Tak, raczej niewielki - i ta z lotniska jeździ też dość rzadko. Ale już na terenach podmiejskich jest nieco inaczej, o czym doniosę, jak mi się znów uda znaleźć czas na obrobienie kilku knotowatych jesiennych zdjęć.
No i proszę. Właśnie przypadkiem zobaczyłem, że uruchomili dość często jeżdżącą marszrutkę 22 na lotnisko, już bezpośrednio. Natomiast ceny biletów tuż nie € 0,70 / 0,60, lecz € 1,15 i na wszystko są jednolite.

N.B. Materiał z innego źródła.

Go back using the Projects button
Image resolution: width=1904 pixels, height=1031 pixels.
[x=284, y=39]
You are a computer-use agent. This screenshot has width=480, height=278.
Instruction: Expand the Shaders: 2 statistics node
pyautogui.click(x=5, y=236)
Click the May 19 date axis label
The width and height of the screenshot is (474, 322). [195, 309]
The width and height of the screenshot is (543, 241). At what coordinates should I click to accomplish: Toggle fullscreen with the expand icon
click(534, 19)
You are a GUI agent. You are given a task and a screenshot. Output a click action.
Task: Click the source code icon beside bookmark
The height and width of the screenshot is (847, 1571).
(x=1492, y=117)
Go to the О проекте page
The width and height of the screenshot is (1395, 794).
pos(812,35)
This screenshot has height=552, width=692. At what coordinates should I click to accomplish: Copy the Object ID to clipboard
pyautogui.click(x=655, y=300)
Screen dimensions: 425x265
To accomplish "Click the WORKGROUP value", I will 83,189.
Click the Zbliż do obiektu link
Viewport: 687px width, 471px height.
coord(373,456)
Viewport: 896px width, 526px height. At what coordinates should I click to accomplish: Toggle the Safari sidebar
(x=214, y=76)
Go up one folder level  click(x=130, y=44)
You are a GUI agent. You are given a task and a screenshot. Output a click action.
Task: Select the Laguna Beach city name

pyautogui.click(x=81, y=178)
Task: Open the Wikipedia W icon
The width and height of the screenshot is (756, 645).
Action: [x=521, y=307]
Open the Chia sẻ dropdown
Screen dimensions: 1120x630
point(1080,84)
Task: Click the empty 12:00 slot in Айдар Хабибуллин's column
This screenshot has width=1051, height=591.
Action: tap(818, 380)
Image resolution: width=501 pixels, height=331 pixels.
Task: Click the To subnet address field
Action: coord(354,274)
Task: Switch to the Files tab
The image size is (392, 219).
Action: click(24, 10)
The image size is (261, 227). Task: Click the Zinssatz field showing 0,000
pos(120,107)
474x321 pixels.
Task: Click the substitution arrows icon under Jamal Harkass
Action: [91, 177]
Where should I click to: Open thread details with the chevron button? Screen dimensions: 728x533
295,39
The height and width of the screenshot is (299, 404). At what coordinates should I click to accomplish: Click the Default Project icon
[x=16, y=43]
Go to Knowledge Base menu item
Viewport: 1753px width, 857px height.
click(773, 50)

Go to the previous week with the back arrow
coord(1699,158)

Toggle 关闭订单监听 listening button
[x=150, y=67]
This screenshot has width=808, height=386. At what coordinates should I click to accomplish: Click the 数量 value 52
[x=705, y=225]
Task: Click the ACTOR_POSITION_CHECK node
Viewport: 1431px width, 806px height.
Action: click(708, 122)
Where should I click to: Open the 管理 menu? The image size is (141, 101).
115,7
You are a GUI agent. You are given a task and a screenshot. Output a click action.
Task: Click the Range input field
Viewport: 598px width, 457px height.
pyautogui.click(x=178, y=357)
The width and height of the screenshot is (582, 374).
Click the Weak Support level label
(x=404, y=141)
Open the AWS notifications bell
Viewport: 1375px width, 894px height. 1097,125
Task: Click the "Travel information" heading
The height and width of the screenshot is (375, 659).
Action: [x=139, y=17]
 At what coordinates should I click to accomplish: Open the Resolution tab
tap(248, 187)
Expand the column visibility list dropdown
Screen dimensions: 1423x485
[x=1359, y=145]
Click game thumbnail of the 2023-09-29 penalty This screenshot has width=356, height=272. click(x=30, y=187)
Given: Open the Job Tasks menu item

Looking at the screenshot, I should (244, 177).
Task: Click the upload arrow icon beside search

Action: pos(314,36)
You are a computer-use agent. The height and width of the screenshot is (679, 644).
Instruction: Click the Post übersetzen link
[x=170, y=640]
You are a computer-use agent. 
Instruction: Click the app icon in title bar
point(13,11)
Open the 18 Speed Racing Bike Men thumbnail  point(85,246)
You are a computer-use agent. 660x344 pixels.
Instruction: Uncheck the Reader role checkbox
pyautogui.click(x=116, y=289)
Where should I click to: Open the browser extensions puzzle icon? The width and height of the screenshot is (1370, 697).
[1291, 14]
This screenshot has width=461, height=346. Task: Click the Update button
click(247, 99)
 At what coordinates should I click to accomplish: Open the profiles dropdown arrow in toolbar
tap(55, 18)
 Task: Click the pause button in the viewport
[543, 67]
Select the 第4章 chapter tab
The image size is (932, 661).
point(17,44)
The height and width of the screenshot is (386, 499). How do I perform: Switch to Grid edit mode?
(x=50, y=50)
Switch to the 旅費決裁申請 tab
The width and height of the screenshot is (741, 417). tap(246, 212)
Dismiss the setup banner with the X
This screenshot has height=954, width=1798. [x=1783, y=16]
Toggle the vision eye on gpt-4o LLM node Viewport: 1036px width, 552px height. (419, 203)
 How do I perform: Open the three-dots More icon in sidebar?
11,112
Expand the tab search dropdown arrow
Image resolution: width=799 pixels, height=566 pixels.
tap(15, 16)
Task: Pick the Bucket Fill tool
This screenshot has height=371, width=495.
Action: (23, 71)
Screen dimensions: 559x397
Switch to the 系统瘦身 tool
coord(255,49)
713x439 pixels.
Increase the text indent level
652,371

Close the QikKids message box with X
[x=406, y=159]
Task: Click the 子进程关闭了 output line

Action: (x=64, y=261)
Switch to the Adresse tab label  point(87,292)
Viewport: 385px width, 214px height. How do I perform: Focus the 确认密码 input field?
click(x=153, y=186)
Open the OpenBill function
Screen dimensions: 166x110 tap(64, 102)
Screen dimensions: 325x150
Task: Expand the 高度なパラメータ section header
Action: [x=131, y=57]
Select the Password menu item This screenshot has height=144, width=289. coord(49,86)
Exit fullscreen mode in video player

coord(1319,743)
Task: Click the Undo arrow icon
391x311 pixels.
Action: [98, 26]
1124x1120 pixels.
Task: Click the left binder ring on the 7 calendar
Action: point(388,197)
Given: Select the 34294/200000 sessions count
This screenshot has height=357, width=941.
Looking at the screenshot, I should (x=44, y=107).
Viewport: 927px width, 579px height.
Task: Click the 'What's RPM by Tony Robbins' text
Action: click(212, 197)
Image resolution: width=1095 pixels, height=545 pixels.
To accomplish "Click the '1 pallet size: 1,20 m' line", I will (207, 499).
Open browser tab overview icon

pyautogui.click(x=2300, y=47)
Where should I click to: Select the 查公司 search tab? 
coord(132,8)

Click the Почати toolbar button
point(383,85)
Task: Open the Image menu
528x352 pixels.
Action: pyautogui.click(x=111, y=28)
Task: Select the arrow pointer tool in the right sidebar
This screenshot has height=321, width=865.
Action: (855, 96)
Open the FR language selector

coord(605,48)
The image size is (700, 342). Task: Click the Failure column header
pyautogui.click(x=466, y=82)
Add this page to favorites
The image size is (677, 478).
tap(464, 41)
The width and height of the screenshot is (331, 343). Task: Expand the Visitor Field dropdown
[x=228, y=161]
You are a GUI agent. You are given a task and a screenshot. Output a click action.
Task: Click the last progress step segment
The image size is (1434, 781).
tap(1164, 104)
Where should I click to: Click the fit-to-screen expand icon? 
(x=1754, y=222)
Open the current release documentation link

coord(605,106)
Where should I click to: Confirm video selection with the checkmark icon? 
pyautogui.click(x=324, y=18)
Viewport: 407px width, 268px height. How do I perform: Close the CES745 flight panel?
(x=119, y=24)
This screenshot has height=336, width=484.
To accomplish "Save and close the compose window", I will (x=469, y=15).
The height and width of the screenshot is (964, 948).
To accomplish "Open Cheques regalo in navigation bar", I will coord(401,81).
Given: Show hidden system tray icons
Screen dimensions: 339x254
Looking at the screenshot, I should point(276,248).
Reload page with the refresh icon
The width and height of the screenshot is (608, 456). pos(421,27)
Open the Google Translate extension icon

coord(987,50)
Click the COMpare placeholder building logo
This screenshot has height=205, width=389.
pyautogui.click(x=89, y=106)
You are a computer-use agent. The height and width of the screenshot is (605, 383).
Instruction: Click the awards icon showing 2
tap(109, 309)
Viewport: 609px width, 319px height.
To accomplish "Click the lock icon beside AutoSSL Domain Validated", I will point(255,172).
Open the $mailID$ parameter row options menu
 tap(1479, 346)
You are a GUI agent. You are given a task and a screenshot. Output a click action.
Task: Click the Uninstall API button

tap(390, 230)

222... z tego co widzę trasa i przystanki niemal identyczne jak 22 (222 pomija tylko jeden na przedmieściach). No i na 222 obowiązuje zasada "rozkład jazdy udostępniony tylko dla pierwszego przystanku a dalej to wg sytuacji na drodze i talentu kierowcy"
Położyło mnie natomiast, że oni marszrutki nazywają liniami o podwyższonym komforcie. Aż się zakrztusiłem.
Jazda na siedząco takim sprinterem jest z pewnością bardziej komfortowa niż tłoczenie się w jakimkolwiek dużym autobusie.
Tak tak, czułem to na każdej dziurze, gdy podskakiwałem. Zresztą już po tygodniu w Pieninach miałem awersję.